The total operative time was 8 hours and intraoperative blood loss was 9 L. In the
end of procedure, pericardium, anterior mediastinum, and both pleural cavities were
drained. In the early postoperative period the bleeding was continuing, its correction
required massive transfusion therapy with 6,700 mL of packed red blood cells, 6,600 mL
of fresh frozen plasma, and 600 mL of platelets. Using a cell saver, 5,200 mL of autologous
blood was returned. The total volume of blood loss in first 6 hours after surgery
was 9 L. After intensive conservative therapy, the rate of bleeding decreased from
1,000 to 200 mL per hour. The drainage tubes were removed on day 6. The late postoperative
period was complicated by prolonged (20 days) intubation and renal failure. On day
44 after surgery, the patient was discharged in satisfactory condition. The patient
was followed-up 1 year after surgery: he was active and did not have any complaints,
but he was limping on the left leg. Good AV function and preserved EF of left ventricle
were observed.
Discussion
Early initiation of antiplatelet therapy is definitely recommended to reduce mortality
in patients with acute coronary syndrome (ACS). Unfortunately for aortic surgeons,
ACS cannot always be confirmed by specific ECG changes, which increases the level
of cardiac biomarkers, so one-third of AAAD cases get dual antiplatelet therapy[5]

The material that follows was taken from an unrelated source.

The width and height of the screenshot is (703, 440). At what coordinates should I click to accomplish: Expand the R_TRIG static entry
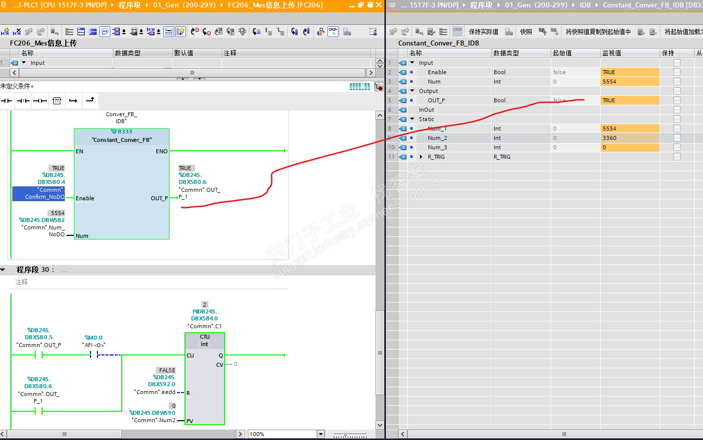(421, 157)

[6] and a surgeon faces a situation of impossibility of complete hemostasis.
The current guidelines do not contain sufficient information regarding management
of the patients with AAAD in the settings of antiplatelet agent exposure. The drug-induced
platelet dysfunction together with hemodilution, total heparinization, hypothermia,
metabolic acidosis, allogeneic blood product transfusion, malperfusion syndrome, etc.,
significantly compromises consumption coagulopathy.[1]
[2]
[3]
[6]
[7]
Such difficult cases, including those presented here, require high concentration of
medical team to develop an individual multicomponent treatment approach, especially
in blood loss control. Taking into account the fact the manifestation of consumption
coagulopathy occurs in the first hours of acute dissection, it requires an increased
volume of blood components in the perioperative period. So, according to data of Danish
authors,[5] in drug-induced hypocoagulation among patients with acute aortic syndrome, the requirement
of blood components markedly increases. We compared our conventional data on transfusion
supply of patients who underwent surgery for AAAD with data presented by Chemtob et
al.[5] The volume of blood components that we used was several times less. Even though
such surgical techniques as various modification of Cabrol's shunt[8] have significantly improved the control of bleeding they, in our opinion, do not
always guarantee sufficient hemostasis, especially in patients with coagulopathy.
In spite of apparentness of this unsolved problem, centers, and clinics performing
urgent surgeries of aorta will still have to work in complicated conditions of inadequate
supply of materials for coagulopathy control. Although coagulopathy and high rate
of intraoperative mortality are inevitably associated with acute aortic dissection,
the surgery is the only survival chance for a patient.